Hehe,
Nice idea. Unfortunately it won't work in my situation.
Here are the specifics of my project. I have many NASes throughout my network. Each NAS has users online identified by a 9 digit session id. I access relevant user info via SNMP. Every specified interval a user dump is taken from each NAS and populated into a database. The application I am writing is a snmpd fronted to the database. So a client can walk my snmpd and get a list of their users. However, for simplicity and for certain functions to work, they need to be able to referrence a uniqe session id. Since the session id's on the NASes can be the same, I need to generate a new sessionid based on the NAS ip and sessionid.

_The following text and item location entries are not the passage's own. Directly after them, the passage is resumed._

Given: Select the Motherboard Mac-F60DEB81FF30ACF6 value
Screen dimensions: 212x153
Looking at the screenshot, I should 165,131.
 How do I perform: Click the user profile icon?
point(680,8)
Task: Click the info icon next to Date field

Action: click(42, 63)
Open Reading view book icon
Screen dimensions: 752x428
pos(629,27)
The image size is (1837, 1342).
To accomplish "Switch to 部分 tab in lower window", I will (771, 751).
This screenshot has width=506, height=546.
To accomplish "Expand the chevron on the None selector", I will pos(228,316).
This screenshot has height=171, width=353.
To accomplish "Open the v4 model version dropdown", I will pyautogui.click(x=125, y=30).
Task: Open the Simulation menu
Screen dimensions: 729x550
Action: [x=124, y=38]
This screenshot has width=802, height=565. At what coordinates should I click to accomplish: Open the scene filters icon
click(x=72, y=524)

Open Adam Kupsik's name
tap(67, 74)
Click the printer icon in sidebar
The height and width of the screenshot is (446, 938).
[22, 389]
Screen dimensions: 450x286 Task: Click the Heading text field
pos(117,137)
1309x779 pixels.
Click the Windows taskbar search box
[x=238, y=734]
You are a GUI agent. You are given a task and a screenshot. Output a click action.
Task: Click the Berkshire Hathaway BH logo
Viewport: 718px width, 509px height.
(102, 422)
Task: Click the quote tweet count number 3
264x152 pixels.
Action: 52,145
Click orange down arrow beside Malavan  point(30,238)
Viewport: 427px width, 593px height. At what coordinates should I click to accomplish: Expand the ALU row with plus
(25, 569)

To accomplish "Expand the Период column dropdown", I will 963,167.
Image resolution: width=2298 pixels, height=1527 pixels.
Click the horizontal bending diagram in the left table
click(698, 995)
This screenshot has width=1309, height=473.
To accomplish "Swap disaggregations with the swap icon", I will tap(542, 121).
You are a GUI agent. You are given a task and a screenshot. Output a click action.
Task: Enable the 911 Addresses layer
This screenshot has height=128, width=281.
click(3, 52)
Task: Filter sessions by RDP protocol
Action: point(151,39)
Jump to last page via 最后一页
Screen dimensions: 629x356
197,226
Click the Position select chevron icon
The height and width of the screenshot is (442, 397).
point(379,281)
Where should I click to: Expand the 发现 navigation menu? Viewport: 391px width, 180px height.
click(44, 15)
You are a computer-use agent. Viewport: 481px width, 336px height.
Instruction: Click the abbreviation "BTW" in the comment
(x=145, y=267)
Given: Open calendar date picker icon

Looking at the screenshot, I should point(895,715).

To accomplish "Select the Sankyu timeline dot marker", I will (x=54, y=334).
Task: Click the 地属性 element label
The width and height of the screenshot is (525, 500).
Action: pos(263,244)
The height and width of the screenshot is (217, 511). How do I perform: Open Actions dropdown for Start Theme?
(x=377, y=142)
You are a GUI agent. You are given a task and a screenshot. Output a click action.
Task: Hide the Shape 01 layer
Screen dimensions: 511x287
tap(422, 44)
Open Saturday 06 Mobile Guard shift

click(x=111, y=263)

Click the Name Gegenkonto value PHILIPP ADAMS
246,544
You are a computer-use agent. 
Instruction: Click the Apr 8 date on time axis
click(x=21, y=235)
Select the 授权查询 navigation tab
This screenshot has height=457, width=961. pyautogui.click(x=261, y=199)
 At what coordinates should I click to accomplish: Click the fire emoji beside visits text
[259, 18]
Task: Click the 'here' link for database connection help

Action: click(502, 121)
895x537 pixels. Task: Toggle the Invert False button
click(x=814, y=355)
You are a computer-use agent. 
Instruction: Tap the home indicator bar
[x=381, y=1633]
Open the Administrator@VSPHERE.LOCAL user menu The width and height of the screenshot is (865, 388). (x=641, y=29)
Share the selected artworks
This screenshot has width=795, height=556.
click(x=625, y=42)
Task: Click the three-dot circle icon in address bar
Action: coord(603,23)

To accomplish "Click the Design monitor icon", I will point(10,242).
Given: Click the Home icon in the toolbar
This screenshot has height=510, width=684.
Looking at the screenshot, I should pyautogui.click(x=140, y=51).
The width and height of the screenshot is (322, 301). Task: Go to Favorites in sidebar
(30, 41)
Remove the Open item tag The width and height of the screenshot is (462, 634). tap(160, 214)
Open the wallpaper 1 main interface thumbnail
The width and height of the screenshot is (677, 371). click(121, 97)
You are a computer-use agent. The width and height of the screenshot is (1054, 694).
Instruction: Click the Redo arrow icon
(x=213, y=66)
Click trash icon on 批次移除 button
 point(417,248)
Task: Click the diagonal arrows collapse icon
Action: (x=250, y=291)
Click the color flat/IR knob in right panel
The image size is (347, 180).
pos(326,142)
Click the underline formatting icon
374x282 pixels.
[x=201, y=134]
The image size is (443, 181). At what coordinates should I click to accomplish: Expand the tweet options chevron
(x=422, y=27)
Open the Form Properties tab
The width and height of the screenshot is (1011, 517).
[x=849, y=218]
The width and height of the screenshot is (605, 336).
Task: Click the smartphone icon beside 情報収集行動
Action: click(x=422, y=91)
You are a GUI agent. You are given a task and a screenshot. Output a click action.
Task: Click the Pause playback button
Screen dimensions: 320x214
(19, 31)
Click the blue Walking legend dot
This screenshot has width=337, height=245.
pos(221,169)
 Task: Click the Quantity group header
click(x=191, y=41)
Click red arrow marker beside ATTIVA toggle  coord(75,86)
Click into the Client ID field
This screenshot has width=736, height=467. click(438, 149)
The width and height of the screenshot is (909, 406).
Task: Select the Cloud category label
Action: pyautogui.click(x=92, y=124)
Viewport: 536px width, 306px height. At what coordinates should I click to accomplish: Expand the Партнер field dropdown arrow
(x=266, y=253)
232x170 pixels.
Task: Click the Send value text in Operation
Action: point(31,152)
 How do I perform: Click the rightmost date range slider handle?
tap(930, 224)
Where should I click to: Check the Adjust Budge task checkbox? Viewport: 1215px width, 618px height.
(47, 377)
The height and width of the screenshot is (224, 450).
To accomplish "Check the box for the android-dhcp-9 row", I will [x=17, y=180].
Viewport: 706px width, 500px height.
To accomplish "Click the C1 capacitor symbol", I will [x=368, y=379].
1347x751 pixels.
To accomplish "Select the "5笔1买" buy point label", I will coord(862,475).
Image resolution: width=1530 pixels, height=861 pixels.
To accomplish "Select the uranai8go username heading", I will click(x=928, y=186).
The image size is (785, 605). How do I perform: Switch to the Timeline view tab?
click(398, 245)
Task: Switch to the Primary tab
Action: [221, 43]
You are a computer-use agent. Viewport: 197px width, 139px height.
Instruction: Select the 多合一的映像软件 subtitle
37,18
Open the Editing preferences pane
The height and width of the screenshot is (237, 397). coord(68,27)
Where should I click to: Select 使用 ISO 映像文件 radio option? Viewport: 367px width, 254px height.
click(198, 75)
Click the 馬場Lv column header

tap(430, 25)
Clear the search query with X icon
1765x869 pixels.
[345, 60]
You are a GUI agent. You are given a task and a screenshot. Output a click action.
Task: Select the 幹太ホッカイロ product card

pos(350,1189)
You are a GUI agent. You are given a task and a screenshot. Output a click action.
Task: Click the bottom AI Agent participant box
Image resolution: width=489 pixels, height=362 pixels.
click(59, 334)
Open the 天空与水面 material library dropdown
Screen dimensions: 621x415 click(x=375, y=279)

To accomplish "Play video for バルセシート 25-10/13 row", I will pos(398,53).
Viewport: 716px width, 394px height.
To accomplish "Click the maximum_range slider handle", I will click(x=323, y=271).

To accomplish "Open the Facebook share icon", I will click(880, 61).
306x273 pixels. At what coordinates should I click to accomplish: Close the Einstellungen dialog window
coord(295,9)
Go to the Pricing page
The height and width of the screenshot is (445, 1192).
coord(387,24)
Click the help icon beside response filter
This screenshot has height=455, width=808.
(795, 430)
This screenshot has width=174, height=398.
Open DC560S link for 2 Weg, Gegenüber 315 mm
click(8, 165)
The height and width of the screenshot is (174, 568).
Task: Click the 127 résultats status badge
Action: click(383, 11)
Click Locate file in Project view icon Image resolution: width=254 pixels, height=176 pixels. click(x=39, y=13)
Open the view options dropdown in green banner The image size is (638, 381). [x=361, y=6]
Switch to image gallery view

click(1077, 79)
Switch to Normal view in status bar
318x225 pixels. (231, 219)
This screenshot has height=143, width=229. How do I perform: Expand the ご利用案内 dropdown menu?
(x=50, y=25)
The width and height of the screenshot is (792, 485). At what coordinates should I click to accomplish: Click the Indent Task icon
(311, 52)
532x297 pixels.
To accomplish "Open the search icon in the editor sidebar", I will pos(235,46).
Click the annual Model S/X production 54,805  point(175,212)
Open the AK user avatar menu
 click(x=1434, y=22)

I can't use an auto-incrementing id from a database table since the users are dumped every 5 min or so and I can't guarantee that the same id with be associated with the same user after each dump, and I'd also have to worry about users connecting and disconnecting. That is why I need to be able to generate a new sessionid. The 9 digit limitation is due to net-snmp. The maximum number of an oid level is 2147483647.
The idea is for the 9 digit sessionid to be part of the oid, so they can easily reference their users, instead of an auto-incrementing number.
enterprises.10000.10182.398820668
enterprises.10000.10182.548131831
enterprises.10000.10182.872131658
If it was an auto-incrementing number, that number would change when users connect/disconnect and unless they walk the tree again, they might access the wrong users info. It's more complicated than I am explaining it, but I think you get the basic idea of what I need.
I realize that encoding the IP and sessionid into a 9 digit number is not possible now, due to the reply's above. All I really want now is a way to take the IP and sessionid, do whatever to it, and get a 9 digit number that I is unique to that specific IP and sessionid. I don't care if I can't go backwards. Understand?